Was mich an der Figur interessiert hat, ist eigentlich sein Scheitern. All die Entscheidungen und Fehlentscheidungen, die er getroffen hat, haben dazu geführt, dass er nicht nur in einem äußeren, sondern auch in einem inneren Gefängnis eingesperrt ist.
Hat es Ihnen bei Ihrer Arbeit geholfen, dass Robert Schwenke zugleich Showrunner, Autor, Regisseur und Produzent der Serie war?

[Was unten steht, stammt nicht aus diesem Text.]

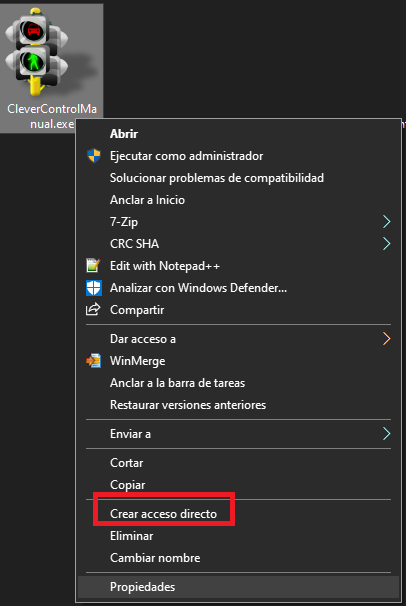The image size is (406, 606).
Task: Click the Compartir share icon
Action: coord(93,310)
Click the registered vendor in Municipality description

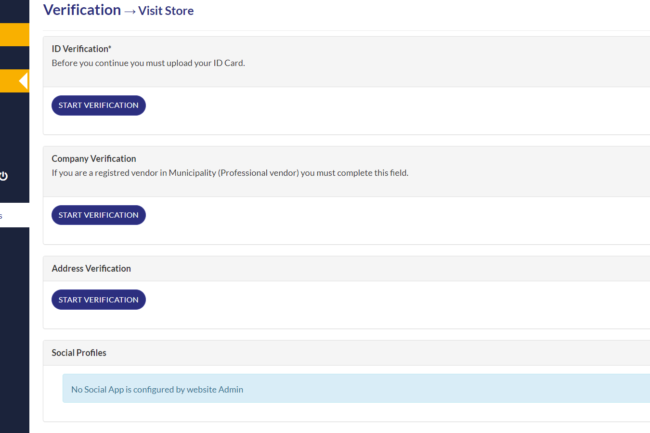tap(230, 173)
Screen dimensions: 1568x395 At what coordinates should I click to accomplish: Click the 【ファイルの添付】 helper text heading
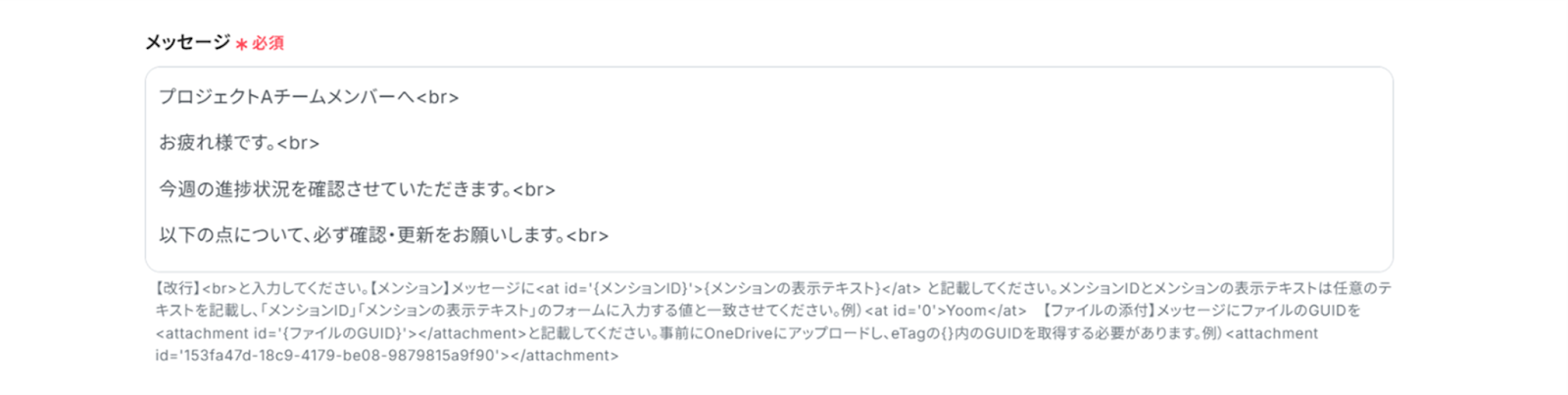1098,311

Das fand ich in dieser Konstellation schon sehr hilfreich. So eine Serie ist ein ganz schönes Biest. Das heißt, es ist eine lange Erzählung, viele Drehbücher, aber meistens zu wenig Zeit. Es muss sich unheimlich viel entwickeln in kürzester Zeit. Einen wie Robert Schwentke als Epizentrum zu haben, zu dem man dann immer kommen kann, war auf jeden Fall hilfreich.
Mögen Sie als Zuschauer lieber Serien oder Filme?

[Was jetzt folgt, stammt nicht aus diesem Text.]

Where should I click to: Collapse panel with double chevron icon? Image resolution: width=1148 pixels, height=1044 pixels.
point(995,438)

Ich schaue eher Filme. Ich mag die dramatische Form, wenn es einen Anfang und ein Ende gibt. Aber ich habe auch schon viele Serien gesehen, die mich total fasziniert haben. Aber da muss man immer auch sehr viel Zeit mitbringen. Und viele Serien missbrauchen leider die eigene Zeit, und das macht einen irgendwann sauer, und dann guckt man lieber wieder einen Film.
Person
Alexander Fehling (43) wurde unmittelbar nach seinem Schauspielstudium in Berlin durch die Hauptrolle in Robert Thalheims Spielfilm „Am Ende kommen Touristen“ bekannt. Seither war er in zahlreichen Kino- und TV-Produktionen zu sehen – etwa in Robert Schwentkes Filmen „Der Hauptmann“ und „Seneca“.
Serie
Hollywood-Regisseur Robert Schwentke, der aus Stuttgart stammt, ist auch Showrunner des Endzeitdramas „Helgoland 513“, das im Jahr 2039 spielt. An diesem Freitag erscheint die Serie inklusive Extras bei Polyband auf DVD, Blu-ray und digital. Außerdem ist sie weiterhin auf Abruf bei Wow-Streaming verfügbar.
Sky
„Helgoland 513“ ist die letzte deutsche Sky-Originalserie. Der Bezahlsender, der für so hochwertige Serien wie „Babylon Berlin“ und „Das Boot“ verantwortlich war, verzichtet künftig auf deutsche Eigenproduktionen. Wie vor kurzem bekannt wurde, will aber das Erste die Erfolgsserie „Babylon Berlin“ fortsetzen.